Bisnis.com, SEMARANG - Ekonom sekaligus Guru Besar Fakultas Ekonomi dan Bisnis Universitas Diponegoro (Undip) FX Sugiyanto, mengungkapkan skenario terburuk apabila konflik Iran-Israel terus memuncak.
Selain menciptakan ketegangan di kawasan Timur Tengah, konflik itu diperkirakan bakal ikut mendongkrak biaya logistik dan energi.
"Melihat ekspor Jawa Tengah yang sebetulnya Eropa bukan negara tujuan terbesar, justru terbesar ke ASEAN, Tiongkok, Amerika Serikat, baru ke Eropa. Potensi kerugian ini baru akan terjadi bagi Indonesia dan Jawa Tengah pada produk tertentu," jelas Sugiyanto, Rabu (17/4/2024).
Sugiyanto menjelaskan eksportir akan menunda pengangkutan barang untuk menekan beban biaya pengiriman hingga beberapa bulan ke depan. Artinya, ada potensi keterlambatan dan pelemahan kinerja ekspor bagi Jawa Tengah.Ketegangan di kawasan Timur Tengah juga meningkatkan ancaman keamanan bagi kapal-kapal logistik yang membawa barang ekspor.
Selain terjadi penundaan, dia menilai biaya logistik dan asuransi pengiriman barang juga ikut meningkat. "Namun, dia menilai penundaan itu juga dilakukan untuk menghindari beban asuransi yang lebih besar.
Lebih lanjut, jika perkembangan konflik di Timur Tengah terus memanas, Sugiyanto menyebut harga energi di tingkat global bakal ikut bergejolak.
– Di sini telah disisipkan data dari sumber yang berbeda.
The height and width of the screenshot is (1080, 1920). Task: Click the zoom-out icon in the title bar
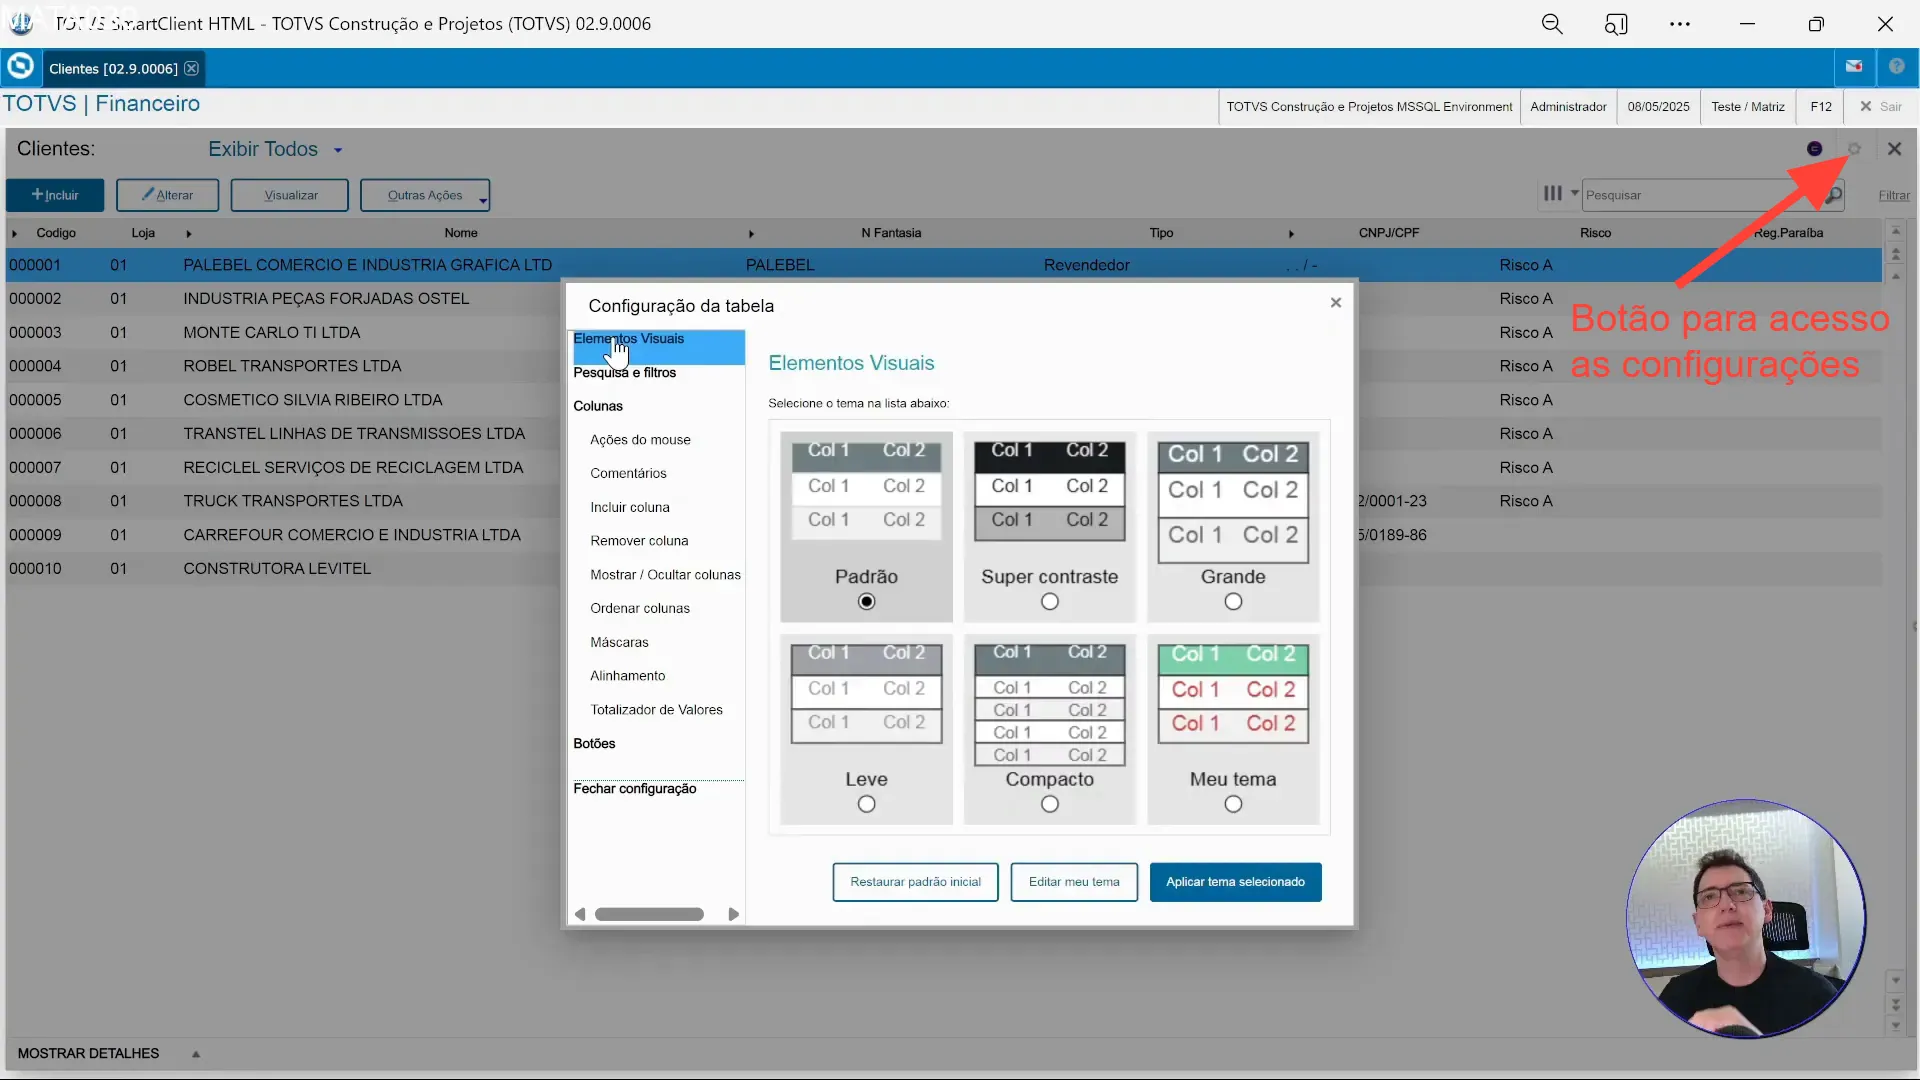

Kinerja ekspor bakal kian melempem imbas membengkaknya biaya logistik dan pelemahan kurs Rupiah.
Baca Juga
"Dalam situasi seperti itu, memang dampaknya akan terasa hingga ke Jawa Tengah. Maka itu perlu diwaspadai. Kalau berkaitan dengan kurs, [intervensi pemerintah] pasti agak sulit. Tetapi, sementara ini dampak ekonominya belum terasa sekali karena menyangkut pada komoditas ekspor. Bukan komoditas pangan, misalnya," jelas Sugiyanto.
Selain mengamati perkembangan konflik dan pengaruhnya pada kinerja ekspor, Sugiyanto menyebut Jawa Tengah juga mesti mengambil langkah antisipasi untuk mengamankan pasokan pangan.Pada awal tahun ini, pemerintah sempat melakukan impor beras dalam jumlah besar untuk mengamankan pasokan.
Konflik di Timur Tengah dikhawatirkan bakal ikut mengganggu rantai distribusi pangan global yang semakin mengancam kondisi di dalam negeri.
"Asumsinya kalau [dinamika] harga pangan dan energi potensi [memicu] inflasi akan lebih besar, jangan sampai ada gangguan pasokan, kuncinya di situ," kata Sugiyanto saat dihubungi Bisnis.